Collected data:
==============================

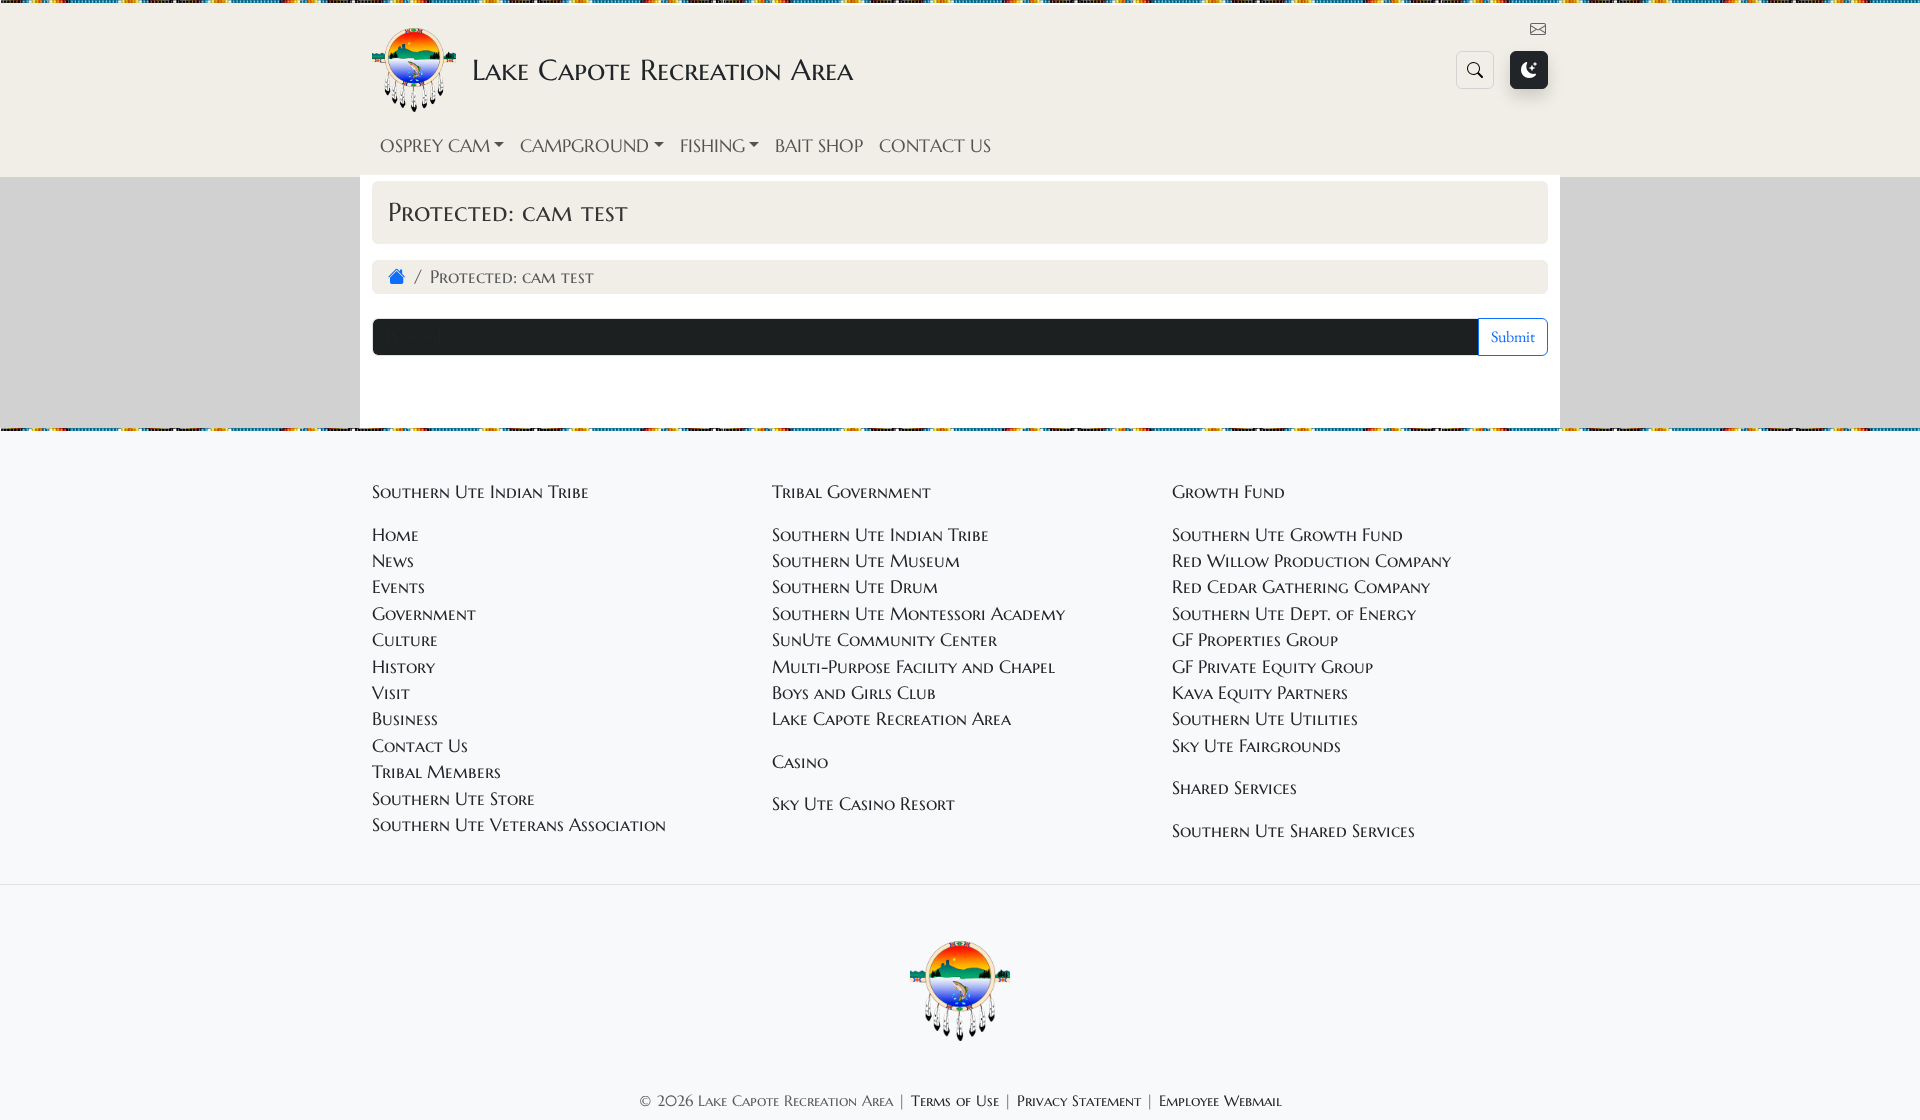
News (393, 561)
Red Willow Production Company (1311, 561)
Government (424, 614)
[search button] (1475, 70)
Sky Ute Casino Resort (863, 804)
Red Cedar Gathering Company (1301, 587)
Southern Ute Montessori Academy (918, 614)
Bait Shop (819, 146)
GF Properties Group (1255, 640)
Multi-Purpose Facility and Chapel (913, 667)
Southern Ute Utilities (1265, 719)
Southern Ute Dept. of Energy (1294, 614)
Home (395, 535)
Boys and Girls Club (854, 693)
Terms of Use (955, 1100)
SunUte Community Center (884, 640)
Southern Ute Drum (855, 587)
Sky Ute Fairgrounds (1256, 746)
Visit (391, 693)
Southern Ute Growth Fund (1287, 535)
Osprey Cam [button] (435, 146)
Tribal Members (436, 772)
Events (398, 587)
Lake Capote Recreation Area (891, 719)
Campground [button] (584, 146)
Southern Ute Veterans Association (519, 825)
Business (405, 719)
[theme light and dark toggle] (1529, 70)
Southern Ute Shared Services (1293, 831)
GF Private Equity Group (1272, 667)
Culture (405, 640)
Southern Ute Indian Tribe (880, 535)
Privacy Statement (1079, 1100)
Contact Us (935, 146)
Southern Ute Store (453, 799)
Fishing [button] (712, 146)
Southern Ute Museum (866, 561)
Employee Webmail (1220, 1100)
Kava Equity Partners (1260, 693)
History (403, 667)
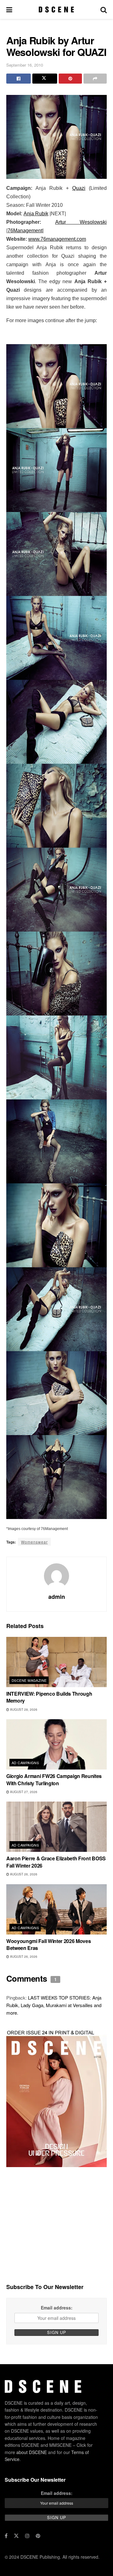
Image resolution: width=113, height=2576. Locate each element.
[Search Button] (103, 9)
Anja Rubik (36, 213)
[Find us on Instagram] (27, 2535)
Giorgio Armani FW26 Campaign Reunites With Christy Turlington (54, 1779)
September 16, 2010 (24, 65)
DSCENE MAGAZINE (29, 1680)
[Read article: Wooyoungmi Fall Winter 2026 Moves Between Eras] (56, 1909)
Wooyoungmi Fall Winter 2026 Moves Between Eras (48, 1944)
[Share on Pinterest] (70, 79)
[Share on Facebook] (18, 79)
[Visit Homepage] (56, 9)
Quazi (78, 188)
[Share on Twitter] (44, 79)
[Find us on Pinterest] (38, 2535)
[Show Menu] (9, 9)
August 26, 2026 (23, 1874)
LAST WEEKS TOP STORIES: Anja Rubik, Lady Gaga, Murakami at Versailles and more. (53, 2005)
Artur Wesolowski (81, 222)
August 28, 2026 (23, 1709)
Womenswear (34, 1541)
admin (56, 1597)
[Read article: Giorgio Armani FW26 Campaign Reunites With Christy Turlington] (56, 1744)
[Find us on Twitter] (16, 2535)
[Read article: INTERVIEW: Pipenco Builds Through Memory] (56, 1662)
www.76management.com (57, 239)
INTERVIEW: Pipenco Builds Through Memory (49, 1697)
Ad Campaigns (25, 1762)
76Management (25, 230)
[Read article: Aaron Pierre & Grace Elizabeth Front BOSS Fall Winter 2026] (56, 1827)
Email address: (57, 2307)
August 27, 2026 (23, 1792)
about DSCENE (31, 2452)
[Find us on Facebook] (6, 2535)
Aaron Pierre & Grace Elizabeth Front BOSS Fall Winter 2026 (56, 1862)
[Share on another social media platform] (95, 79)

==============================

What is needed is a count of the lines in the data that contain the word "August"; please give it and no other words.

3